Die Reifung der Seele erfordert den wachsamen Blick nach innen auf die sich ständig ändernden inneren Zustände von Gefühlen, Empfindungen, Gedanken und Wollen. So lernt der Mensch seine eigenen inneren Bewegungen objektiver wahrzunehmen. Mit offenem ehrlichem Blick wird Verborgenes an die Oberfläche befördert, das durch das Wirken des Ego mit Hilfe von Kräften der Angst erfolgreich verdrängt, vertuscht, verleugnet wurde. Darauf zu schauen verursacht – ungeübt - Schmerzen. Sie machen auf Störungen aufmerksam und fordern heraus, sie zu beheben. Es braucht Gelassenheit, die Dinge zu akzeptieren, die nicht zu ändern sind, Mut, die Dinge zu ändern, die zu ändern sind, und Weisheit, beides voneinander zu unterscheiden.

▶ [GEGEBENE DATEN]
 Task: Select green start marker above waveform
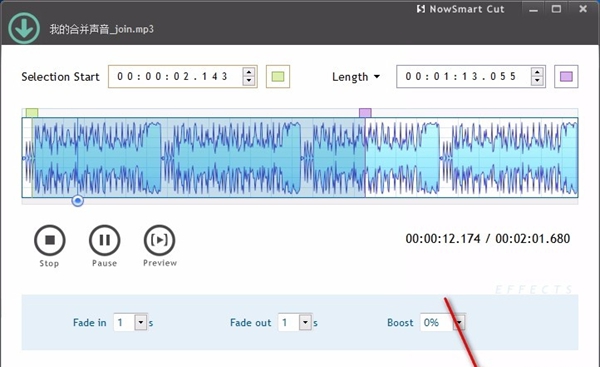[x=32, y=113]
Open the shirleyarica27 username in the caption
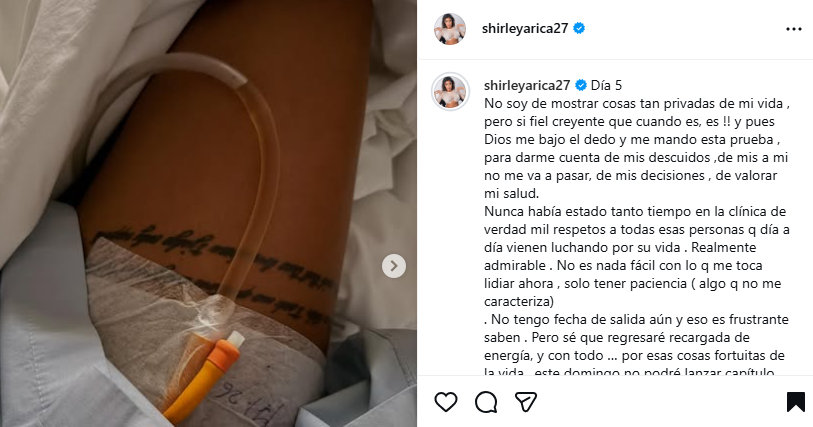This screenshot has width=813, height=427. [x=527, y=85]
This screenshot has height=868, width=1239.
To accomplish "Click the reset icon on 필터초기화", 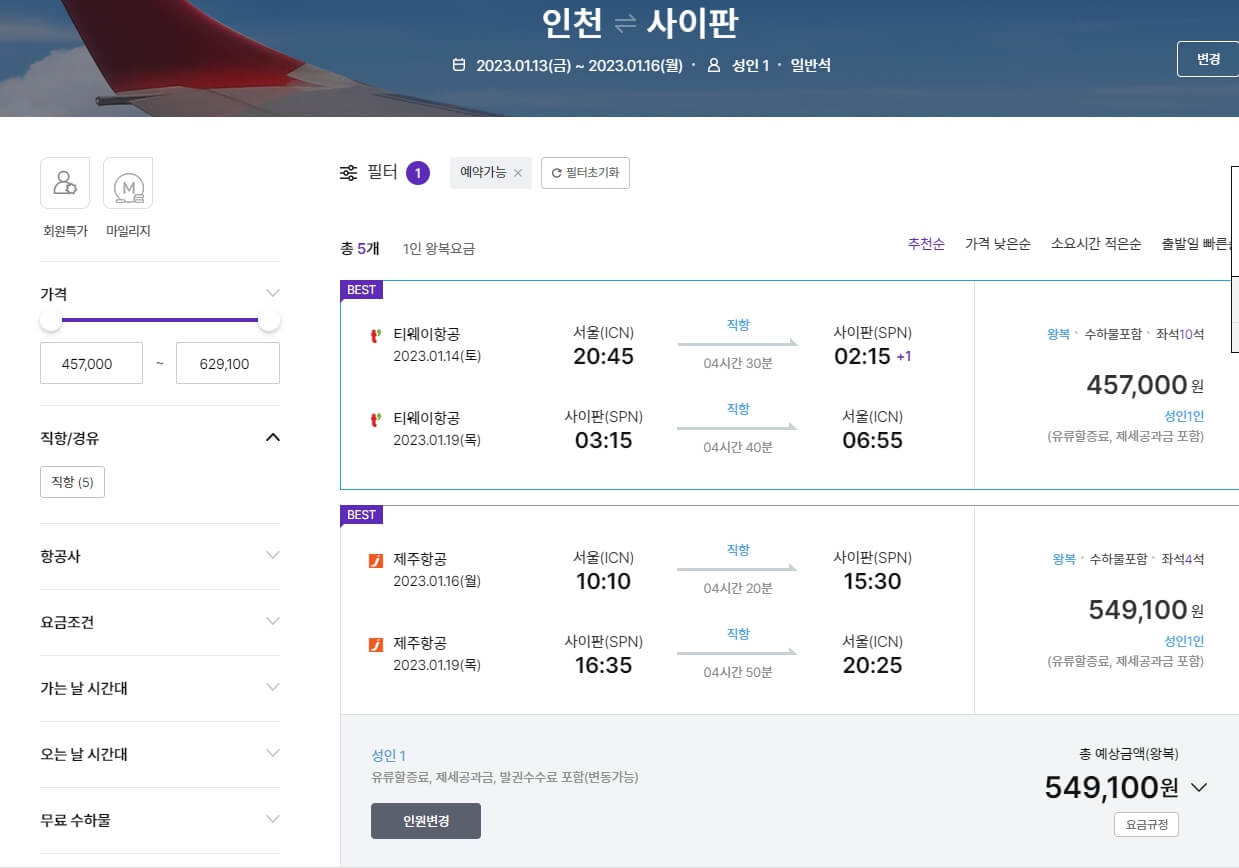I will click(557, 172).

▶ [AUFGABEN]
[1] Geben Sie den Absatz „Die Reifung der Seele erfordert“ aus dem Auszug kürzer als Liste wieder und behalten Sie seine wesentlichen Aussagen bei.
[2] Schreiben Sie aus dem Auszug den Text von „Die Reifung der“ bis einschließlich „voneinander zu unterscheiden.“ wortgetreu ab.
[3] Nennen Sie alle inneren Zustände, auf die sich laut dem Auszug der Blick nach innen richtet.
Die Daten stammen aus einer anderen Quelle als der Auszug.

▶ [LÖSUNGEN]
[1]
- Die Reifung der Seele verlangt einen wachsamen Blick nach innen auf die wechselnden Zustände von Gefühlen, Empfindungen, Gedanken und Wollen.
- Dadurch nimmt der Mensch seine inneren Bewegungen objektiver wahr.
- Ein offener, ehrlicher Blick bringt Verborgenes hervor, das das Ego mit Hilfe von Kräften der Angst verdrängt, vertuscht und verleugnet hat.
- Ungeübt verursacht dieses Hinschauen Schmerzen. Sie weisen auf Störungen hin und fordern dazu heraus, diese zu beheben.
- Nötig sind Gelassenheit, um Unveränderliches zu akzeptieren, und Mut, um Veränderbares zu ändern. Außerdem braucht es Weisheit, um beides zu unterscheiden.

[2]
Die Reifung der Seele erfordert den wachsamen Blick nach innen auf die sich ständig ändernden inneren Zustände von Gefühlen, Empfindungen, Gedanken und Wollen. So lernt der Mensch seine eigenen inneren Bewegungen objektiver wahrzunehmen. Mit offenem ehrlichem Blick wird Verborgenes an die Oberfläche befördert, das durch das Wirken des Ego mit Hilfe von Kräften der Angst erfolgreich verdrängt, vertuscht, verleugnet wurde. Darauf zu schauen verursacht – ungeübt - Schmerzen. Sie machen auf Störungen aufmerksam und fordern heraus, sie zu beheben. Es braucht Gelassenheit, die Dinge zu akzeptieren, die nicht zu ändern sind, Mut, die Dinge zu ändern, die zu ändern sind, und Weisheit, beides voneinander zu unterscheiden.

[3] Gefühle, Empfindungen, Gedanken, Wollen